* [Task requirements]
Will you return, word for word, only the lines from the top of the data below down to and including the one with "Task: Open the AI Media panel"?

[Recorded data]
====
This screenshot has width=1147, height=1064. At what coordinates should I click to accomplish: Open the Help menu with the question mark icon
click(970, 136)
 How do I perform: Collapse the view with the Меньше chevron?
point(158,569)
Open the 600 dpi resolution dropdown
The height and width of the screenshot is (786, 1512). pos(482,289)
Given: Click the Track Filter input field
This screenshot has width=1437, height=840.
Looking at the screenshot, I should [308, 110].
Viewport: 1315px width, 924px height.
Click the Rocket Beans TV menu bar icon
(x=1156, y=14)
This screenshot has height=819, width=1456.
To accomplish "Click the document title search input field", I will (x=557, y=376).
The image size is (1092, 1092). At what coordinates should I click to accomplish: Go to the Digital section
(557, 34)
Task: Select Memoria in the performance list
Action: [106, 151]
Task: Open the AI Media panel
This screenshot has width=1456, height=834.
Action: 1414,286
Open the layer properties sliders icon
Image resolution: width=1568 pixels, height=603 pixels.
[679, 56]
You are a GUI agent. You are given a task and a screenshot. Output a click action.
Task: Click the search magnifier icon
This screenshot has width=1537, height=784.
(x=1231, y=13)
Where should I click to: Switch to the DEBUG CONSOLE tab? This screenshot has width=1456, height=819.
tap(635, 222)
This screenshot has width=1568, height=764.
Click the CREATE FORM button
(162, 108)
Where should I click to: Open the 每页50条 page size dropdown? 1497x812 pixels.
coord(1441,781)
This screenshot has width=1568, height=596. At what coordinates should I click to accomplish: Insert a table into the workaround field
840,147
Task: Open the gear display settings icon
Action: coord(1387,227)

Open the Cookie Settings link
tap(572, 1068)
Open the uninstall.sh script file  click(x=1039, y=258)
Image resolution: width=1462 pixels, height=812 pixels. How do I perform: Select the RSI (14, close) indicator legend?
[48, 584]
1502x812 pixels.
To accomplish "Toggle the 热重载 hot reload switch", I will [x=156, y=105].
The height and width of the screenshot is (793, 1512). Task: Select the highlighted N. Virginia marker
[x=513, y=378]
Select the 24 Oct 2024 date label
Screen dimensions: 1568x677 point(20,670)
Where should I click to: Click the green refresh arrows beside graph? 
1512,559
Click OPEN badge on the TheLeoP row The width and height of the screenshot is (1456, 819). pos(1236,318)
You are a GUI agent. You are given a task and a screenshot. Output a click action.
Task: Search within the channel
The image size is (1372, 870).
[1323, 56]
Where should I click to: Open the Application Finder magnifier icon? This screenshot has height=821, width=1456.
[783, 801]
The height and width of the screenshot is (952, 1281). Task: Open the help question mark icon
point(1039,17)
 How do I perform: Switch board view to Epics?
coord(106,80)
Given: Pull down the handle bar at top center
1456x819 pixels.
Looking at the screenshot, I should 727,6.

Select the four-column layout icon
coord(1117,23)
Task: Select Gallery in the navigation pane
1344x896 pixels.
====
* [Solution for this task]
This screenshot has width=1147, height=1064. At what coordinates should I click to accomplish: Open the Help menu with the question mark icon
click(970, 136)
 How do I perform: Collapse the view with the Меньше chevron?
point(158,569)
Open the 600 dpi resolution dropdown
The height and width of the screenshot is (786, 1512). pos(482,289)
Given: Click the Track Filter input field
This screenshot has width=1437, height=840.
Looking at the screenshot, I should [308, 110].
Viewport: 1315px width, 924px height.
Click the Rocket Beans TV menu bar icon
(x=1156, y=14)
This screenshot has height=819, width=1456.
To accomplish "Click the document title search input field", I will (x=557, y=376).
The image size is (1092, 1092). At what coordinates should I click to accomplish: Go to the Digital section
(557, 34)
Task: Select Memoria in the performance list
Action: [106, 151]
Task: Open the AI Media panel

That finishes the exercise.